Daren O’Brien, director at London-based Aurora Financial Solutions said he welcomed the move to make insurers responsible for ensuring clients are getting advice, but as with the initial pension freedoms he is worried what caveats and guarantees they will now demand from independent financial advisers.

“The impact will be to create extra work for us even if we choose not to be involved as we will still have to plan why and how we deal with any enquiries and include these within our central investment process.

“We often sit waiting on phones to speak with providers and I can’t see them being any better within this market. It will simply add to the delays and costs for our clients.

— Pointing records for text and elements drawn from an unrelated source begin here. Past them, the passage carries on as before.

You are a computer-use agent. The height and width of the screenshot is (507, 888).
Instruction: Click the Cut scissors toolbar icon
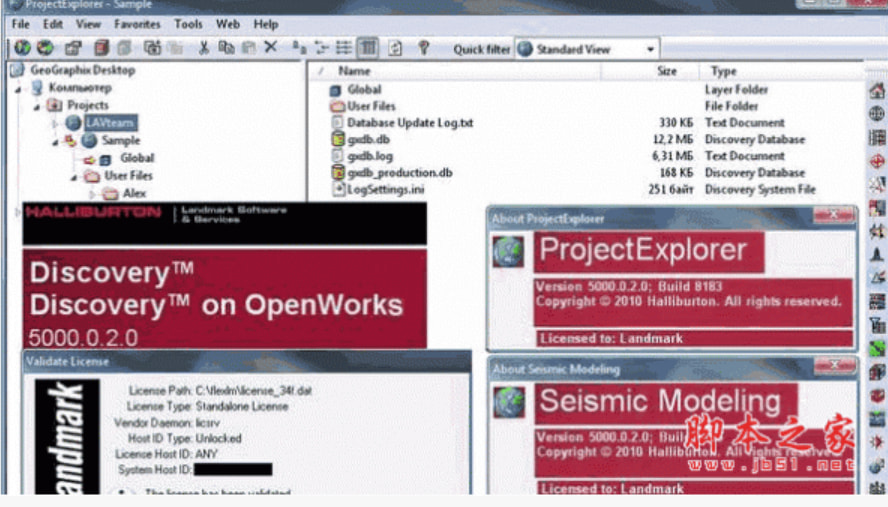tap(204, 47)
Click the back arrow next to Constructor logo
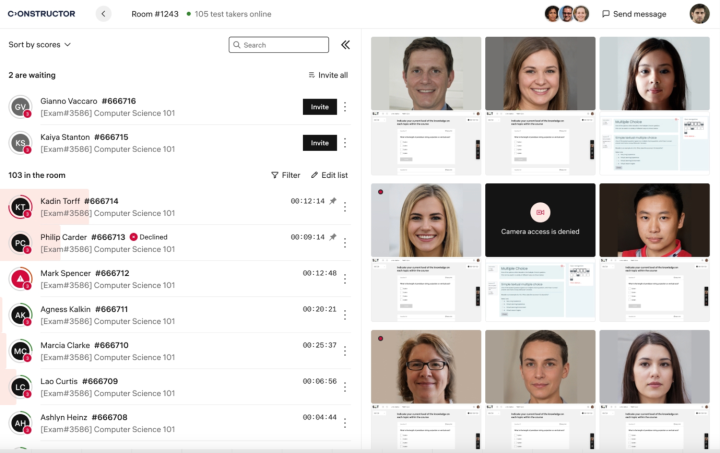 coord(104,14)
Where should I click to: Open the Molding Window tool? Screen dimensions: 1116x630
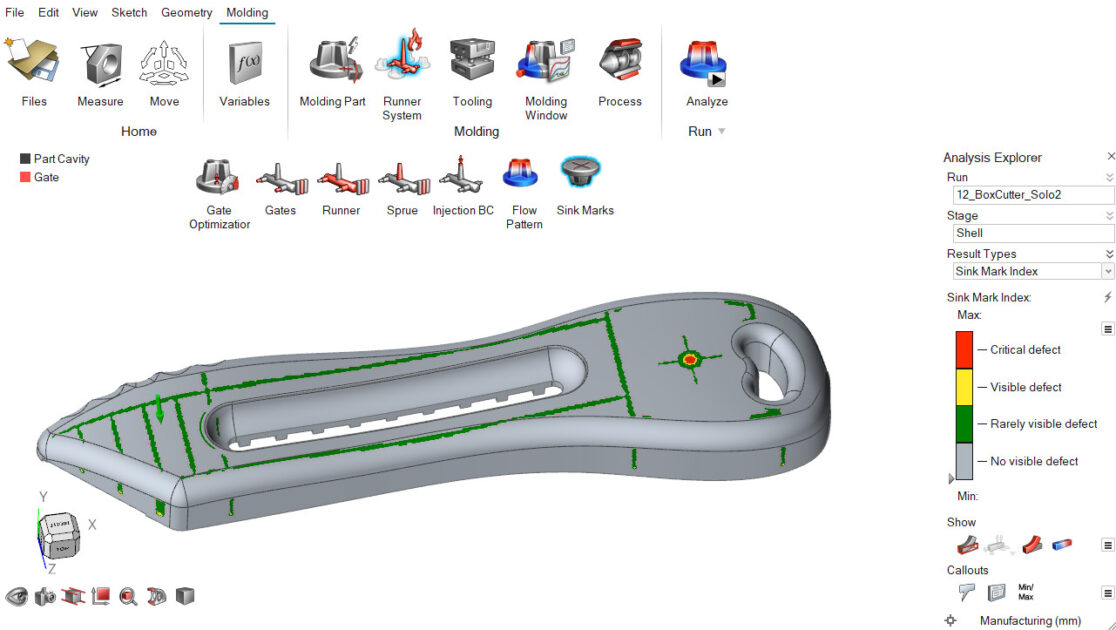pos(545,62)
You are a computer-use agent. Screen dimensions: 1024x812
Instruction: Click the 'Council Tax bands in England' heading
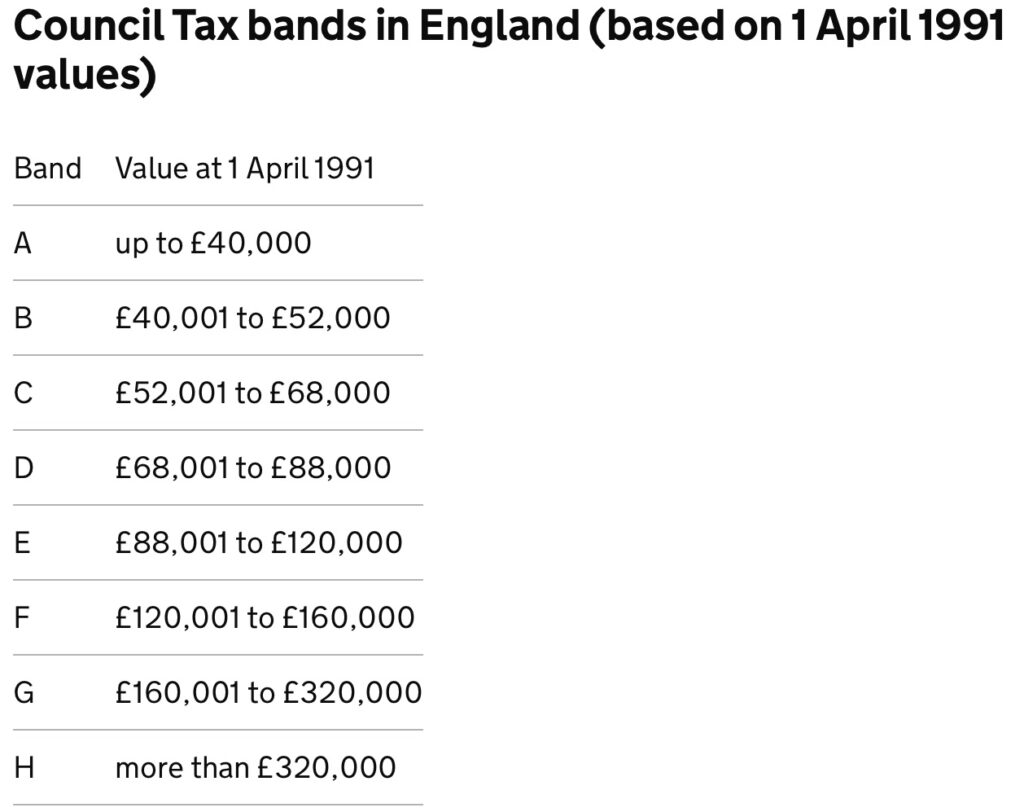(300, 28)
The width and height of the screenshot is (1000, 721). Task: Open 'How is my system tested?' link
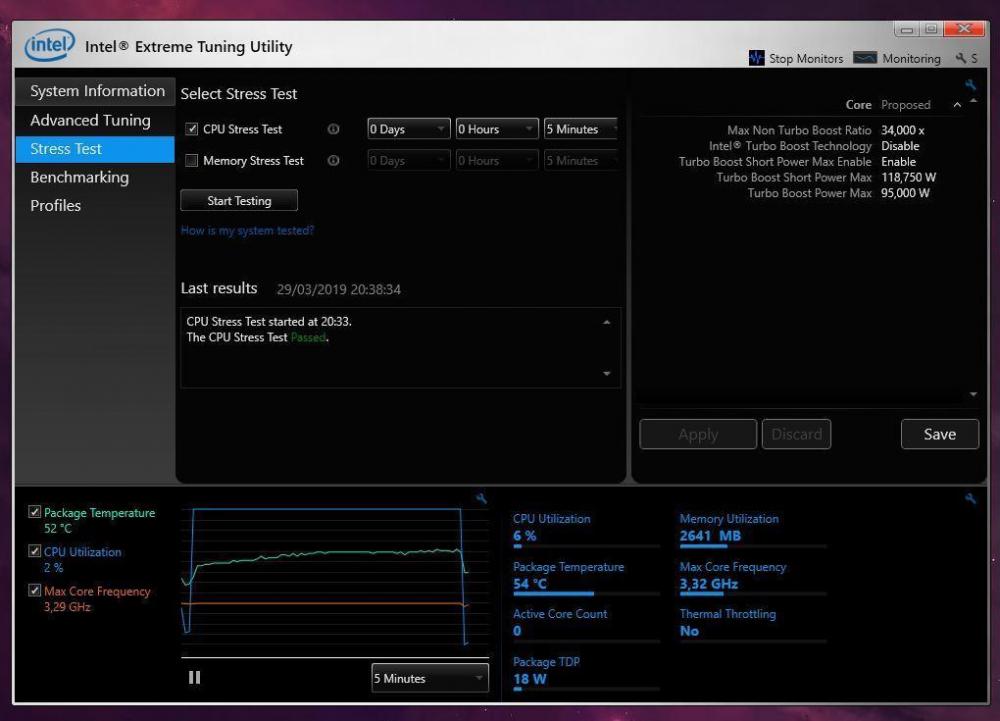click(247, 231)

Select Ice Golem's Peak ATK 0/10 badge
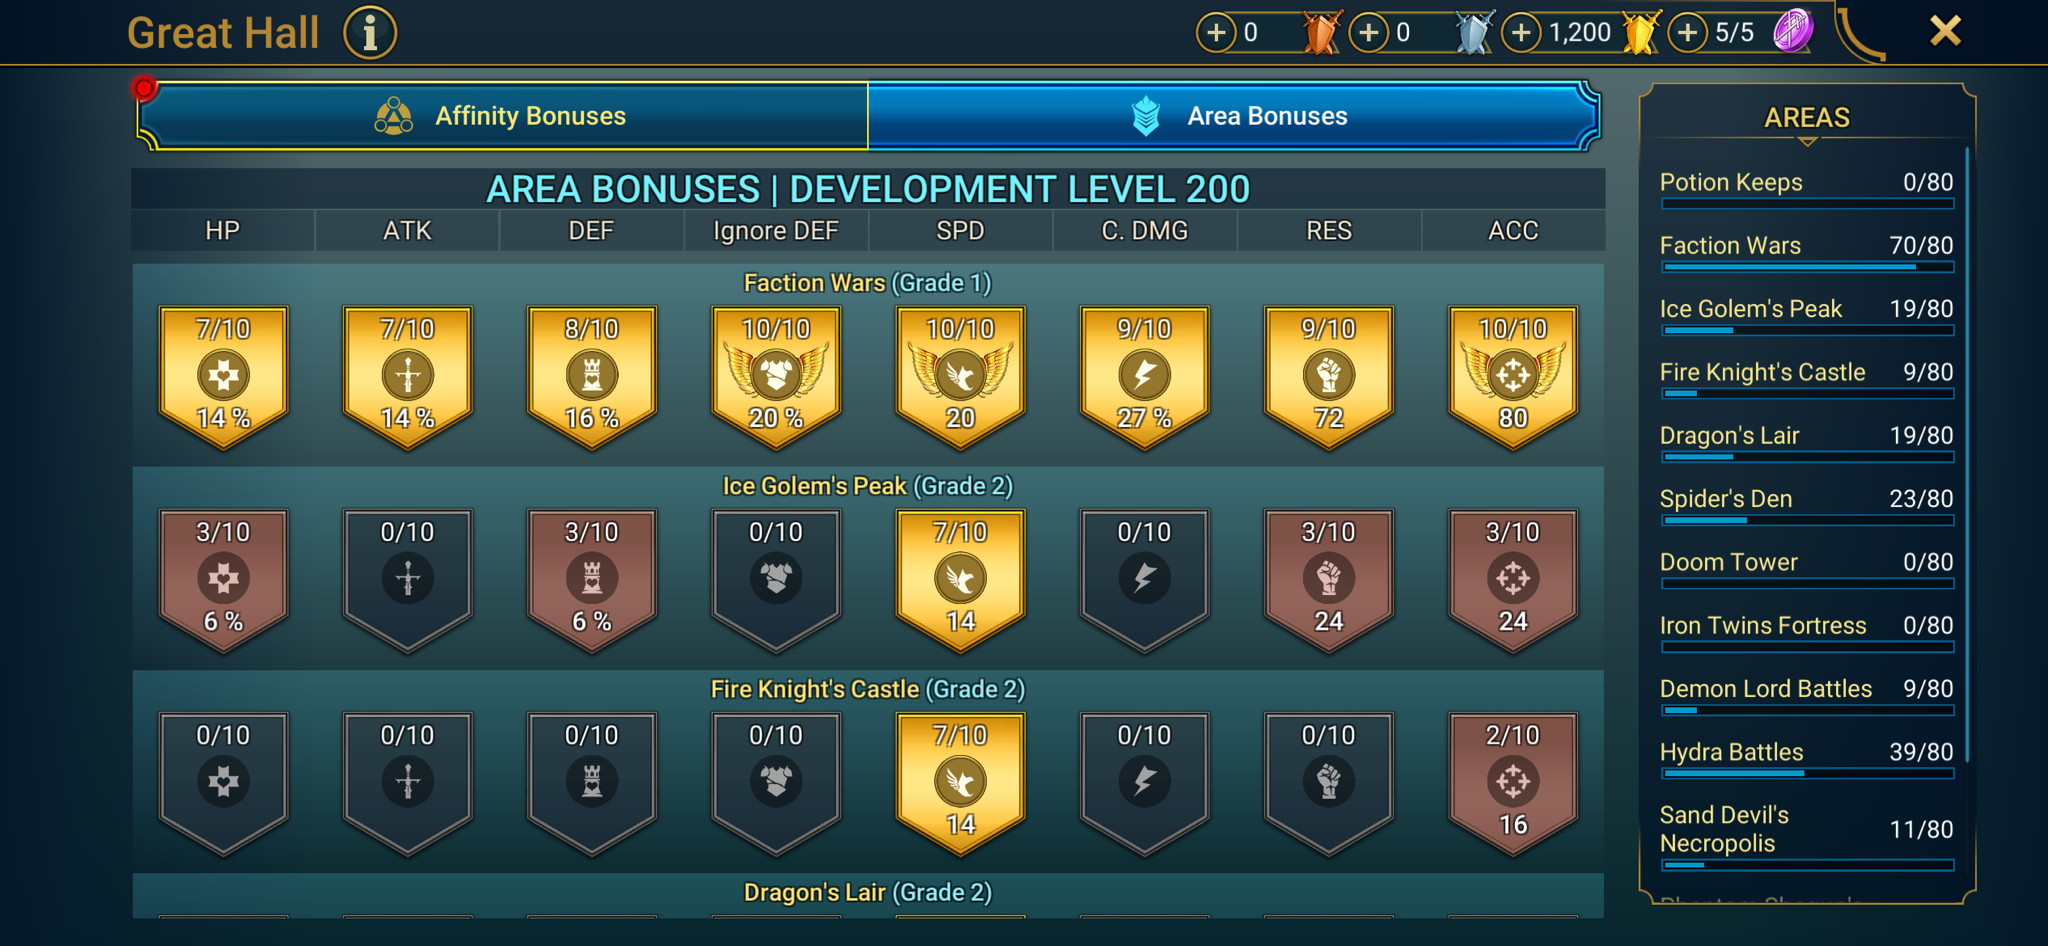click(x=407, y=580)
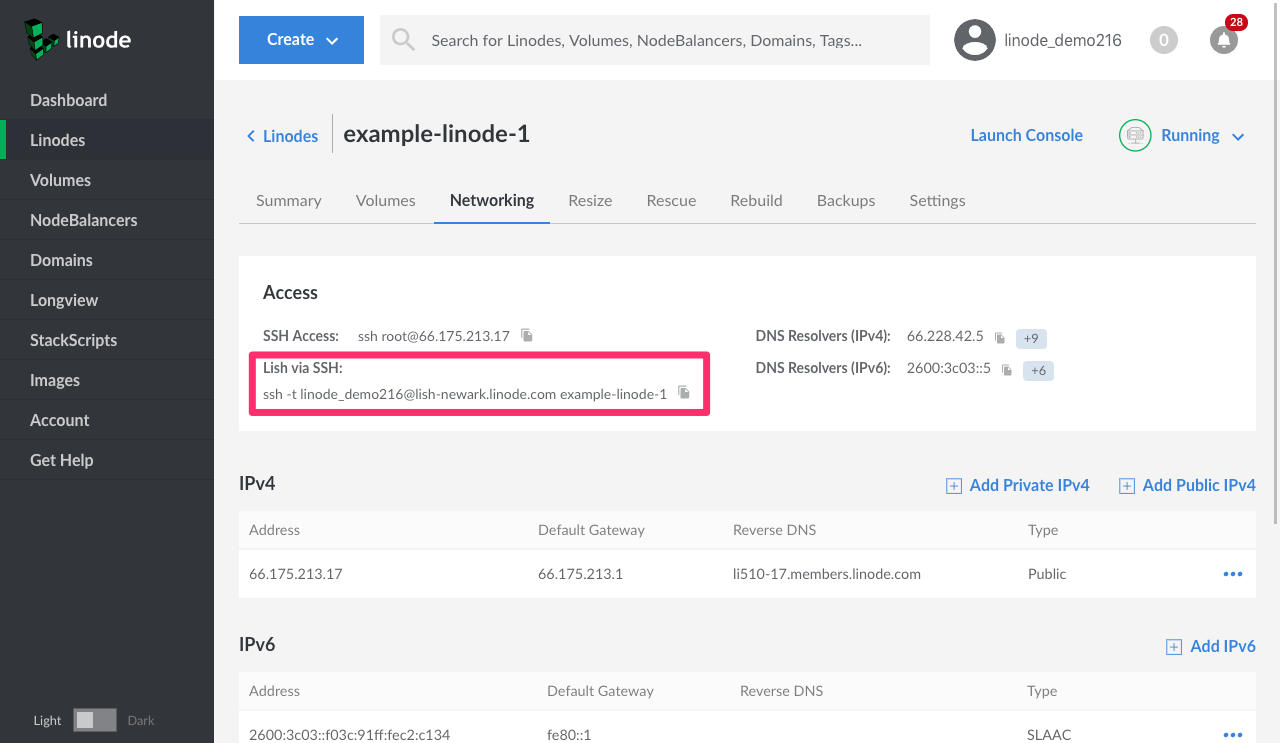Copy the IPv4 DNS resolver address
Viewport: 1280px width, 743px height.
point(1000,339)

“It’s a great idea that there won’t be commissions payable on these. Many clients will already have paid commission via the charges when implementing an annuity and so they should be added again for a reversal to sell the same annuity. IFAs should be charging fees anyway to their clients for any work recommended or otherwise.”

Paul Lindfield, director at Manchester-based Sedulo Wealth Management said that he welcomed the move to make providers responsible for ensuring advice is given pre-sale.

“It will potentially stop wholesale mis-selling by boiler house type firms as with the scams being generated through recent pensions freedom.”

He noted that it squarely puts the responsibility and liability on the advisers yet again.

“The annuity provider market has taken a bit of kicking with pensions freedoms, and so the blame and cost couldn’t possibly rest with them.

In terms of the ban on broker commission on annuity re-selling, he said there was no impact for IFAs who are fee and/or adviser charged remunerated.

“No hiding behind commissions or blurring the lines of impartiality because one provider pays more commission.

“But overall, I generally think that the second hand market is bad idea as people vastly under estimate their longevity, and ultimately I believe we will be looking back at what poor consumer outcomes were generated from this move.”